:: Exercise instructions ::
Please copy, exactly as they appear below, the lines from the one containing "You are a computer-use" through the one containing "Task: Click the Add Integration button".

-- Opening Marker --

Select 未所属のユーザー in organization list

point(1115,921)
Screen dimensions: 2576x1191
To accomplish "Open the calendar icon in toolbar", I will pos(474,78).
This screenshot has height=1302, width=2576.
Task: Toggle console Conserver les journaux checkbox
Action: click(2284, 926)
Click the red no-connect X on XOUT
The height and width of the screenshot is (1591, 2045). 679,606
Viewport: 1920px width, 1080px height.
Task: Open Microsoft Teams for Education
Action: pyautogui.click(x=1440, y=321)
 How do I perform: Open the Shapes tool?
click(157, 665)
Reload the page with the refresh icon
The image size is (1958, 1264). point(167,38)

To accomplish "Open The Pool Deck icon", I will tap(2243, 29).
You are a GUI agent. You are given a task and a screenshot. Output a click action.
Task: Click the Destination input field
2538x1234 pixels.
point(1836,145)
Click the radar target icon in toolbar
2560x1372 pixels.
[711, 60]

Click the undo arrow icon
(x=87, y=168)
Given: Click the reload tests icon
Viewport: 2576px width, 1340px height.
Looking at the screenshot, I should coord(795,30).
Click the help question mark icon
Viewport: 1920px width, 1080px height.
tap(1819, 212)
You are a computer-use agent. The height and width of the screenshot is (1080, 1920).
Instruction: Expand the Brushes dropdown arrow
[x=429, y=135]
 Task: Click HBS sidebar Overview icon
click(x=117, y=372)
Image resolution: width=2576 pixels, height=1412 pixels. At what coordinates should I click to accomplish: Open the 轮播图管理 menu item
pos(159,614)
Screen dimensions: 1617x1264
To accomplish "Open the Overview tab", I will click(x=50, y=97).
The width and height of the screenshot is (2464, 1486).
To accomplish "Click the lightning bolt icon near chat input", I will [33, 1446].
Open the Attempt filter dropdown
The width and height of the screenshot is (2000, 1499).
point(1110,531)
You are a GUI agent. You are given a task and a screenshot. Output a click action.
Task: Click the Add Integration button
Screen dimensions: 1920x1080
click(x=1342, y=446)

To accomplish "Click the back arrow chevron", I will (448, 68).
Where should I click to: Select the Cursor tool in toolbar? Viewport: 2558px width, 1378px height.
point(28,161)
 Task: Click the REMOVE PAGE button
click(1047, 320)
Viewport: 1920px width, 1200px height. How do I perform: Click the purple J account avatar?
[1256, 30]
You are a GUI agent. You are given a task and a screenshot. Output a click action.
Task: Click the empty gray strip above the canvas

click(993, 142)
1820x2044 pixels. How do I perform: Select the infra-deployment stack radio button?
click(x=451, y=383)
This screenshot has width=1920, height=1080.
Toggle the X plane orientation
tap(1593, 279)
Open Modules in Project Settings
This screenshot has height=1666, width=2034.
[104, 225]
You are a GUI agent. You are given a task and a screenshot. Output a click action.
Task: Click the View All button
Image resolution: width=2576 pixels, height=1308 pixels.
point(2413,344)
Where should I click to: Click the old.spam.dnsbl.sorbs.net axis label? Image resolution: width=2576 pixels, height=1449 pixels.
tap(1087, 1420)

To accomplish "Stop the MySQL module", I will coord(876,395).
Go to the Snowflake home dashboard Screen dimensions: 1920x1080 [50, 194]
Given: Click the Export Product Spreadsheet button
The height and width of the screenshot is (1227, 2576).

-- Closing Marker --

:: Exercise solution ::
You are a computer-use agent. The height and width of the screenshot is (1080, 1920).
Instruction: Expand the Brushes dropdown arrow
[x=429, y=135]
 Task: Click HBS sidebar Overview icon
click(x=117, y=372)
Image resolution: width=2576 pixels, height=1412 pixels. At what coordinates should I click to accomplish: Open the 轮播图管理 menu item
pos(159,614)
Screen dimensions: 1617x1264
To accomplish "Open the Overview tab", I will click(x=50, y=97).
The width and height of the screenshot is (2464, 1486).
To accomplish "Click the lightning bolt icon near chat input", I will [33, 1446].
Open the Attempt filter dropdown
The width and height of the screenshot is (2000, 1499).
point(1110,531)
You are a GUI agent. You are given a task and a screenshot. Output a click action.
Task: Click the Add Integration button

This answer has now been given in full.